Beach days, barbecues, and pool parties – summer is nearly upon us and with it comes the hot season. Depending on your location this can mean extremely hot temperatures that will change the way in which your crew installs cured-in-place pipe (CIPP) liners. However, don’t let extreme heat stop you from running your lining business – here are a couple tips to keep your installs on track.
Like most epoxies, heat can cause the epoxy to cure fast – sometimes too fast. This can greatly affect how quickly you will need to prepare, mix the two epoxies, saturate the liner and finally get it into the pipe. Luckily, there are a few techniques to slow down the curing process when it’s hot outside.
- Find a shaded area to wet out the liner.
- Place the liner on plywood to keep it from absorbing heat from the ground.
- Wet down the plywood with water (the evaporated water will cool the liner).
- Once the epoxy is poured into the liner, roll it through the liner as quickly as possible to get the epoxy out of its mass. This will keep the liner from heating up.
- If you are not lining multiple elbows, then half fold the liner and then tape it. This will not build as much heat as tri-folding the liner.

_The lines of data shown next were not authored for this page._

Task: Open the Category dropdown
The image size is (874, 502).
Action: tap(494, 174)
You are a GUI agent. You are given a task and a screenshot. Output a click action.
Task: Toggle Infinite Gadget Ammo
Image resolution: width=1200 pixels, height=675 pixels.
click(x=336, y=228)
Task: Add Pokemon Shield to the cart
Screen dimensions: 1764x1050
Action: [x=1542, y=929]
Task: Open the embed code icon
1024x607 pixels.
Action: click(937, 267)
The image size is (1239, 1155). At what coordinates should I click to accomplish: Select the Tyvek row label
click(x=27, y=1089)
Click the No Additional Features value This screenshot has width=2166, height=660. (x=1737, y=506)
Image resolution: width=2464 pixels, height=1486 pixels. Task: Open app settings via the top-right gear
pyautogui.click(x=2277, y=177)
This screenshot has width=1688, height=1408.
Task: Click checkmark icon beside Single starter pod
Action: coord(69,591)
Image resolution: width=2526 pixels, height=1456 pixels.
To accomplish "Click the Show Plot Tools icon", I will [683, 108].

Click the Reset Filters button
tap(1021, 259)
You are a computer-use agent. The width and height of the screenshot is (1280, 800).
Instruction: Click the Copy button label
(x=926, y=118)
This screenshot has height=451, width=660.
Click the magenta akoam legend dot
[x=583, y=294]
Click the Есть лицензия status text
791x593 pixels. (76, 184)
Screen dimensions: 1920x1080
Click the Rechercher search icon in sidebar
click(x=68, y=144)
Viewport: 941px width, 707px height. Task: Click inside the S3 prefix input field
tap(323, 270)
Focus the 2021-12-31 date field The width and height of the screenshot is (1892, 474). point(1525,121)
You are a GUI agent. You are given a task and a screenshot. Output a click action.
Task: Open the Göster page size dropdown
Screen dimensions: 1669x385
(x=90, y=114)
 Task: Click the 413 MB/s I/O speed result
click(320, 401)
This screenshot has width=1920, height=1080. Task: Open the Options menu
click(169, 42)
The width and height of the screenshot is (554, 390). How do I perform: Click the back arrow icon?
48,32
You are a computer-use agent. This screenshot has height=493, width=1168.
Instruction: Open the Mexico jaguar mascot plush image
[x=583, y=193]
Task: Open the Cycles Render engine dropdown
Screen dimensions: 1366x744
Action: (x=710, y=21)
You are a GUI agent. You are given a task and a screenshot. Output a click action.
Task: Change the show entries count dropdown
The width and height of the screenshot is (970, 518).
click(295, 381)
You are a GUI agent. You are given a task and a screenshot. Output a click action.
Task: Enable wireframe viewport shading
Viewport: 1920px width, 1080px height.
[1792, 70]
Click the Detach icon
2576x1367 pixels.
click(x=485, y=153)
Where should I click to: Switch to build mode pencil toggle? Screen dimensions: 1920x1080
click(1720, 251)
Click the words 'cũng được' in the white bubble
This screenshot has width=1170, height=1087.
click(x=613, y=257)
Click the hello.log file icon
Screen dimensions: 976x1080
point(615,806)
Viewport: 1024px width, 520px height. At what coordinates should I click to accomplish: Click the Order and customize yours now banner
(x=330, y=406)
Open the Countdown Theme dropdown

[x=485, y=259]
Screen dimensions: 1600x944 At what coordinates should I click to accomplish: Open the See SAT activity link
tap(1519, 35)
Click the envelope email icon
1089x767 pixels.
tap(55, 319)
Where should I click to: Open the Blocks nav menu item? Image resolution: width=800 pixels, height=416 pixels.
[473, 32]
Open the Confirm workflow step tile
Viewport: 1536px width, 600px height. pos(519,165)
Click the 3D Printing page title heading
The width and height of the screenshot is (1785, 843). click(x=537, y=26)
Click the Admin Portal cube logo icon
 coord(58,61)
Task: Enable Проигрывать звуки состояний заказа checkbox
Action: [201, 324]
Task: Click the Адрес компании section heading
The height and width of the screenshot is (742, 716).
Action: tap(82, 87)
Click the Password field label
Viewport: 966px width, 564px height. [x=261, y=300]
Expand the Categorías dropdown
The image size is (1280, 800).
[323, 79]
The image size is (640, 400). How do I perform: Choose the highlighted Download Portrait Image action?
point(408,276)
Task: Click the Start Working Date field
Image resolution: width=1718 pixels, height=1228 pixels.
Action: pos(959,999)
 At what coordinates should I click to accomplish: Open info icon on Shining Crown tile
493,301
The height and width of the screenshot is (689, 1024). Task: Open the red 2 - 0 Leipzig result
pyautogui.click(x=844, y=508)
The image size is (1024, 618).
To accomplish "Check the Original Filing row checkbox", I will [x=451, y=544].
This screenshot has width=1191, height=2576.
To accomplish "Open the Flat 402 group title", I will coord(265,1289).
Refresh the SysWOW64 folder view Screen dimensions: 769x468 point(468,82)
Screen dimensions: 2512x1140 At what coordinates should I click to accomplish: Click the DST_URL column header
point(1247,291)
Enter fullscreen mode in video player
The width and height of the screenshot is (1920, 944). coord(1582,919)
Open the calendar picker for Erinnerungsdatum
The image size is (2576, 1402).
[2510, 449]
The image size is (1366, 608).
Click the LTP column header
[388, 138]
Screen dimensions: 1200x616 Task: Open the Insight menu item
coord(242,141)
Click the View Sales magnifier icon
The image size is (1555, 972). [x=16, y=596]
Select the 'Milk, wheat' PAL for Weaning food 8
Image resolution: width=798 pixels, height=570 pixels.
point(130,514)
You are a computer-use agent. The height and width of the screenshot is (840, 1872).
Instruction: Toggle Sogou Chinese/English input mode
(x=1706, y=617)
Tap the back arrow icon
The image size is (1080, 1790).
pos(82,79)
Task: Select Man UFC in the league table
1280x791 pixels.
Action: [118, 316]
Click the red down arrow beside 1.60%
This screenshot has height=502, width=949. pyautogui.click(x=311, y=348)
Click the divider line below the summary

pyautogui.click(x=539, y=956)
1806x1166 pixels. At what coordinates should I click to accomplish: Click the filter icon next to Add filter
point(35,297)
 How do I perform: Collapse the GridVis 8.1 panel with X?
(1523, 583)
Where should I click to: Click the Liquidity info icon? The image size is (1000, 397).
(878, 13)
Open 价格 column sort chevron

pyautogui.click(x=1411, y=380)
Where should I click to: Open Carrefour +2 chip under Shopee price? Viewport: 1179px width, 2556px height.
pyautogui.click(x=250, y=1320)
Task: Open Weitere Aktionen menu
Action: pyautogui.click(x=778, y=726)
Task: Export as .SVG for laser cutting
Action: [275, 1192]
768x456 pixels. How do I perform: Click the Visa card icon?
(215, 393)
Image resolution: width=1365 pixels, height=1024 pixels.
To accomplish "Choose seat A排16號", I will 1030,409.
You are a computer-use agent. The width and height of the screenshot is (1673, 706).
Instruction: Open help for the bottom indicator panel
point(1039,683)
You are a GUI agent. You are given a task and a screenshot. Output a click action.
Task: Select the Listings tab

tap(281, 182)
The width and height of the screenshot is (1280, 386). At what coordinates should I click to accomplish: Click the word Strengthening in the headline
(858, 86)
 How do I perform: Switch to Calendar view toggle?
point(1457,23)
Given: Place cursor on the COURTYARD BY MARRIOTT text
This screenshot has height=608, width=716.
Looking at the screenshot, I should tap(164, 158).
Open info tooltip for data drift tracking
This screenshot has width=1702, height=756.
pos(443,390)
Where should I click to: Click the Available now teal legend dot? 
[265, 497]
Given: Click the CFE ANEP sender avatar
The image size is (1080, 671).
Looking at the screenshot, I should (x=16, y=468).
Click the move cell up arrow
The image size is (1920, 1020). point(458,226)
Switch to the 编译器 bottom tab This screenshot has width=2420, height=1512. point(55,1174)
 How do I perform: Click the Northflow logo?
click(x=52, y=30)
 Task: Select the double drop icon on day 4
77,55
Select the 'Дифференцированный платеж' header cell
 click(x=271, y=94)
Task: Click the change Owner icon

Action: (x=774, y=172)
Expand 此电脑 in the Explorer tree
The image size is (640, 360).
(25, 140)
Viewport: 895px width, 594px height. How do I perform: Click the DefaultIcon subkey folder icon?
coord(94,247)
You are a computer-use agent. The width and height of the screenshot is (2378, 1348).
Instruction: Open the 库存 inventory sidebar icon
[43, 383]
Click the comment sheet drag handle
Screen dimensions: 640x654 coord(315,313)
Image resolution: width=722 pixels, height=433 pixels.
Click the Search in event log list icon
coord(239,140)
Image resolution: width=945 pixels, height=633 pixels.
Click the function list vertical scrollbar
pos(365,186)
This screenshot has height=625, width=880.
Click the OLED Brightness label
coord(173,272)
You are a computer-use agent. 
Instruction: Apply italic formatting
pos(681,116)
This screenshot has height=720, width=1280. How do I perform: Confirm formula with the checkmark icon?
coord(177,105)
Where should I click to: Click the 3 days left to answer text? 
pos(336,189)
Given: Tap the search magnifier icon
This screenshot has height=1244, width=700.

- If the epoxy filled liner is too warm, pour ice water over the liner to slow down the chemical curing reaction.
If at any time when feeding the liner into the pipe causes your hands to burn (or the temperate spikes to about 125F) do not install the liner. Unfortunately, you have run out of time. At 200F the liner will instantly harden into whatever shape it is in.
Effectively preparing for CIPP lining in hot temperatures can mean the difference between a successful or unsuccessful installation job. Avoid wasting money, lining equipment and materials, and most importantly your time by taking into account these lining tips.